» **Obiettivo**
Estrai dalle voci qui sotto ogni riga che contiene la parola "icon" e ricopiala senza cambiarla. Maiuscole e minuscole contano.

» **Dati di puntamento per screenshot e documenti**
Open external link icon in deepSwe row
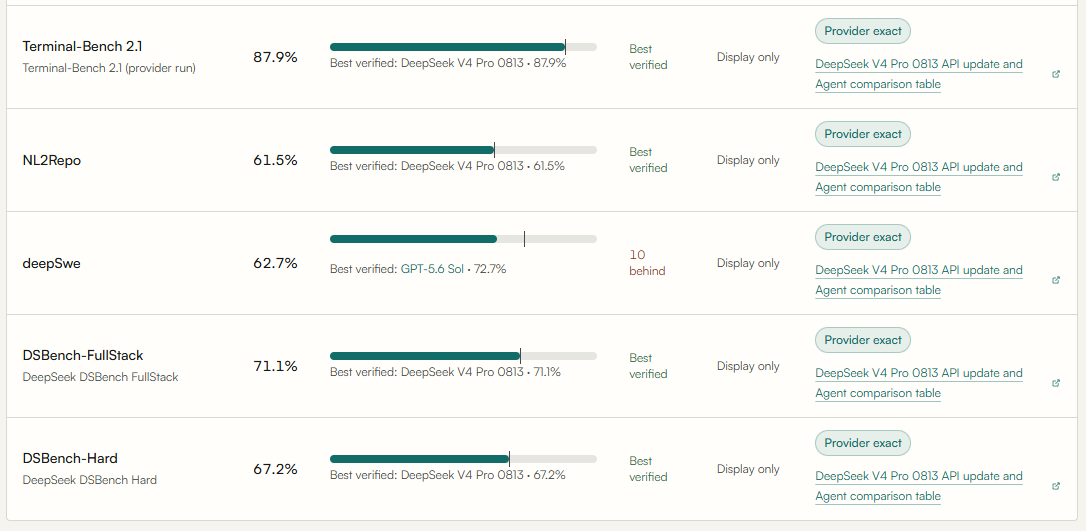 tap(1056, 280)
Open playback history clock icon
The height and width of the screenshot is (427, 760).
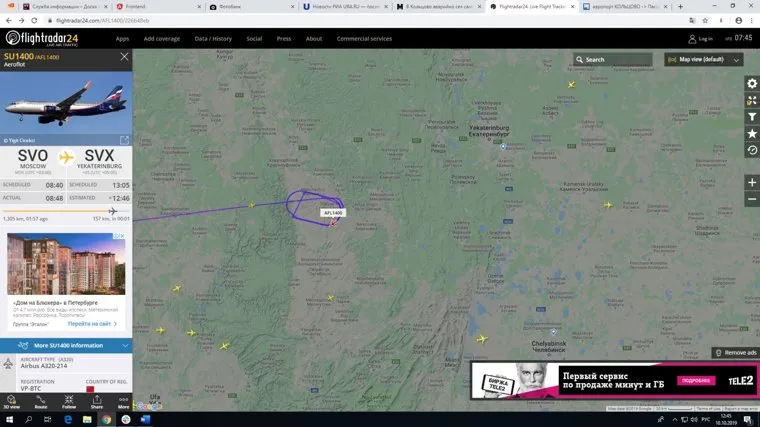(751, 150)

» **Soluzione svolta**
Open external link icon in deepSwe row
Open playback history clock icon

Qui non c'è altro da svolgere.